La chanson du rockeur indo Leo Masengi rentre enfin à la maison

« Un long voyage/ À la recherche de mon chéri/ Où es-tu ?/ Pourquoi es-tu parti sans dire au revoir ? C’est ainsi que se déroulent les premières lignes de « Pergi Tanpa Pesan » (Parti sans préavis) : mélancoliques, pleines de nostalgie et de perte. Cette chanson joue doucement comme musique de fond dans la série indonésienne Netflix Gadis Kretek (Cigarette Girl), lorsque le personnage principal cherche désespérément sur son lit de mort son amour d’enfance perdu depuis longtemps.

Lorsque la productrice Shanty Harmayn a voulu cette chanson pour sa série télévisée, elle a supposé qu’elle appartenait au groupe Jakartan Sore, qui l’a sorti en 2006. Mais plus tôt cette année, alors que la production de la série était presque terminée, on lui a dit qu’elle avait des nouvelles de Netflix – qui est très stricte en matière de droits d’auteur – que la chanson a été composée par Leo Masengi, un Indonésien décédé aux Pays-Bas. Masengi a joué pendant des décennies dans des groupes d’indo-rock néerlandais, dont les Tielman Brothers.

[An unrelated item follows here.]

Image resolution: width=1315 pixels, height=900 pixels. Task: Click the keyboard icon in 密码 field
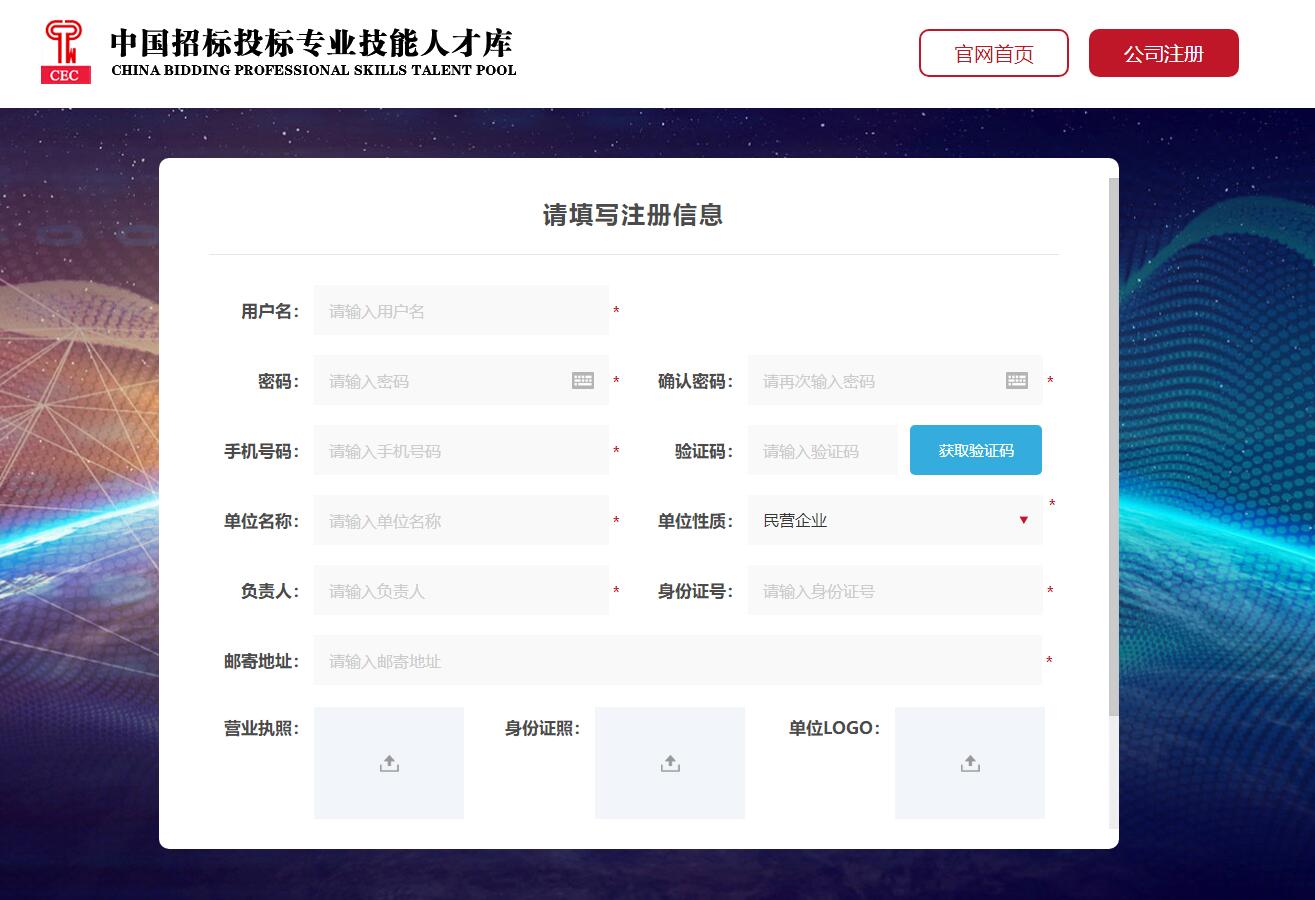[x=583, y=381]
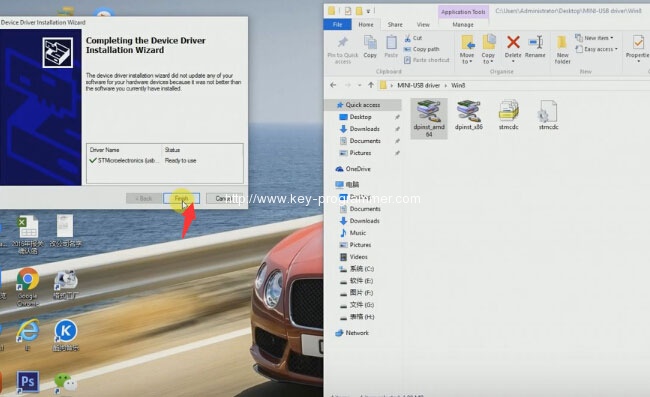Viewport: 650px width, 397px height.
Task: Switch to the Share ribbon tab
Action: pyautogui.click(x=395, y=24)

La recherche des proches de Masengi a été couronnée de succès grâce à un message en ligne de 2012 sur la douche de ruban locale dans le Actualités Sittard-Geleen. L’une des récipiendaires d’un prix royal était Linda Adriaens-Masengi, fondatrice de Bloempje, une fondation qui soutient les personnes défavorisées sur le plan social. Linda s’est avérée être la plus jeune fille de Leo Masengi.

La nouvelle a été une surprise pour Linda (68 ans) et sa famille. « Nous ne savions pas du tout qu’il avait composé cette chanson », explique Linda. Cela s’inscrit dans l’histoire mouvementée des Masengis.

Leo et sa femme, l’Indo-Néerlandaise Lena van der Water, vivaient avec leurs enfants dans un kampong près de Bandung. Après l’indépendance de l’Indonésie, la vie de la famille est devenue de plus en plus difficile en raison de l’origine mixte du père et de la mère. Après la mort de Leo en 1998, ses enfants ont seulement découvert qu’il faisait partie de la KNIL, l’armée royale néerlandaise des Indes orientales.

Leur projet de quitter le pays était compliqué, car à l’époque, une Néerlandaise perdait sa nationalité si elle épousait un Indonésien. Lena et Leo prirent alors une décision radicale : ils décidèrent de divorcer afin que Lena puisse partir aux Pays-Bas au début de 1958 avec leurs jeunes enfants. Pour ne rien arranger, leur fils unique est mort de dysenterie juste avant le départ. Quelques mois plus tard, Leo partait pour les Pays-Bas en tant que passager clandestin sur un bateau. À son arrivée, il a été immédiatement arrêté.

La famille fut finalement réunie grâce à une intervention royale. La reine Juliana rendait visite aux familles récemment rapatriées d’Indonésie, hébergées à Roosteren dans le Limbourg. Lorsque Lana, la fille aînée de Masengi, a offert un bouquet à la reine, elle a demandé « si papa pouvait rentrer à la maison ». Deux mois plus tard, ce souhait est devenu réalité.

Linda soupçonne que son père a composé sa chanson pendant la période où il était seul. Mais les détails des origines de cette chanson pleine de mal du pays ne deviendront jamais complètement clairs. « Mon père était un homme de peu de mots. Il ne parlait pas de grand-chose », explique Linda.

Les Masengis voient la chanson comme un beau cadeau. « Chaque fois que je l’écoute, je suis ému. » Linda et ses sœurs Lana et Laura ont décidé de faire don des droits d’auteur de 300 euros à un orphelinat de Yogyakarta.